Excerpted records:
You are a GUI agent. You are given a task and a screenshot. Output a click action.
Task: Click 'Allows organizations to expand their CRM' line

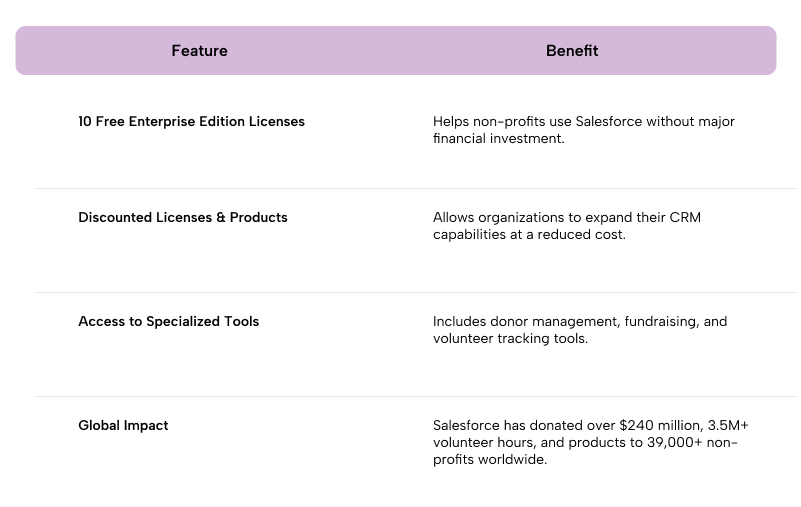(567, 218)
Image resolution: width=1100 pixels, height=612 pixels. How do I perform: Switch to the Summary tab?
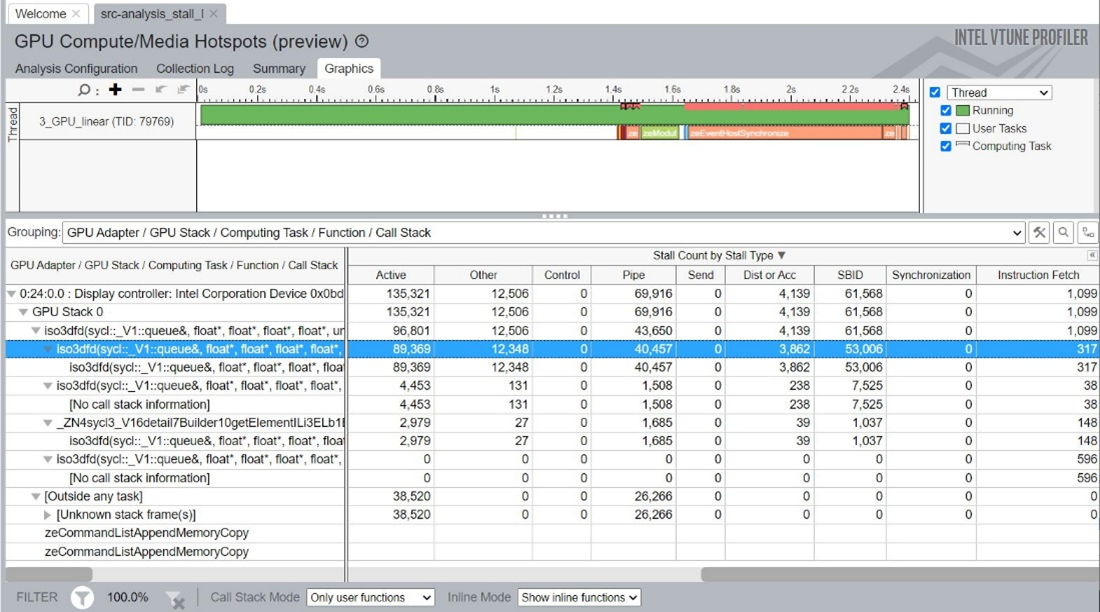pos(279,69)
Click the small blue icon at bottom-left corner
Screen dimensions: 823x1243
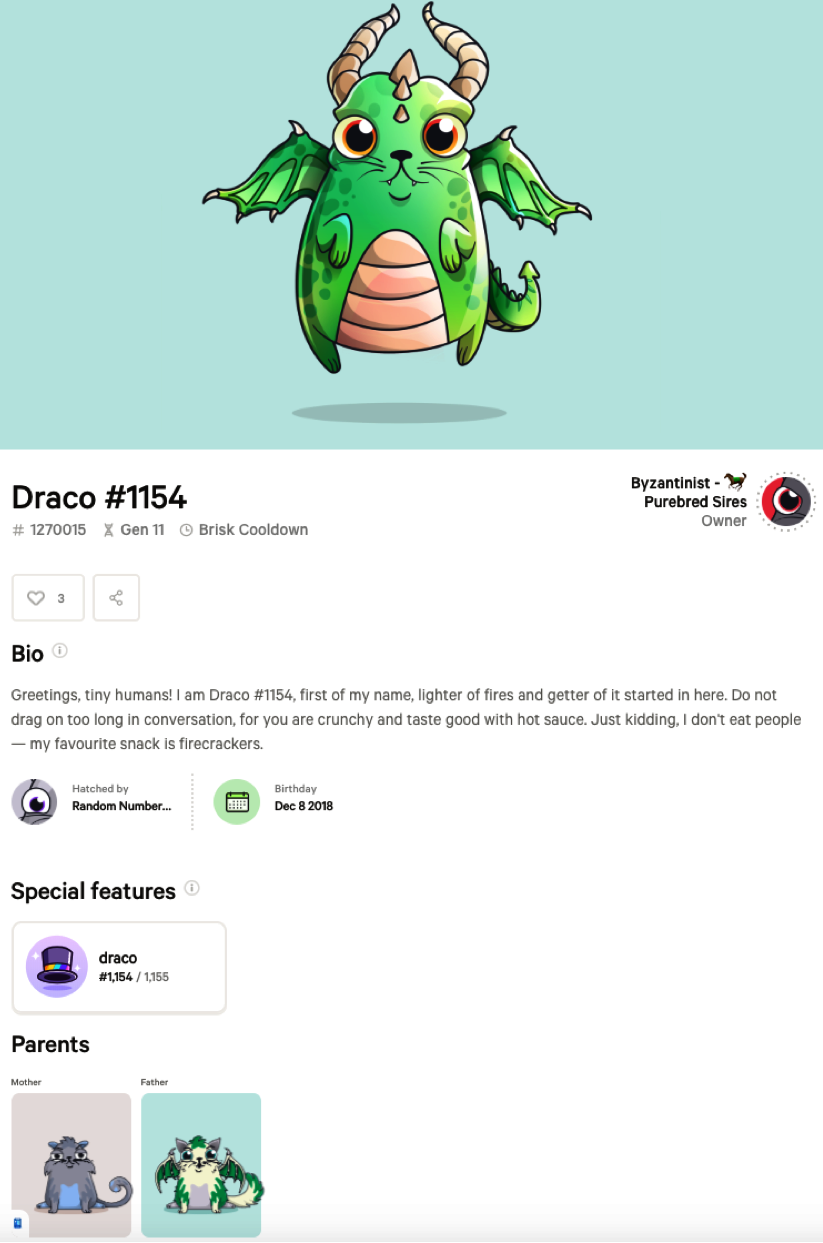tap(17, 1223)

Required action:
Restate the records above exactly, less any pictures.

Task response:
You are a GUI agent. You are given a task and a screenshot. Output a click action.
Task: Click 'Allows organizations to expand their CRM' line

(567, 218)
Image resolution: width=1100 pixels, height=612 pixels. How do I perform: Switch to the Summary tab?
pos(279,69)
Click the small blue icon at bottom-left corner
Screen dimensions: 823x1243
tap(17, 1223)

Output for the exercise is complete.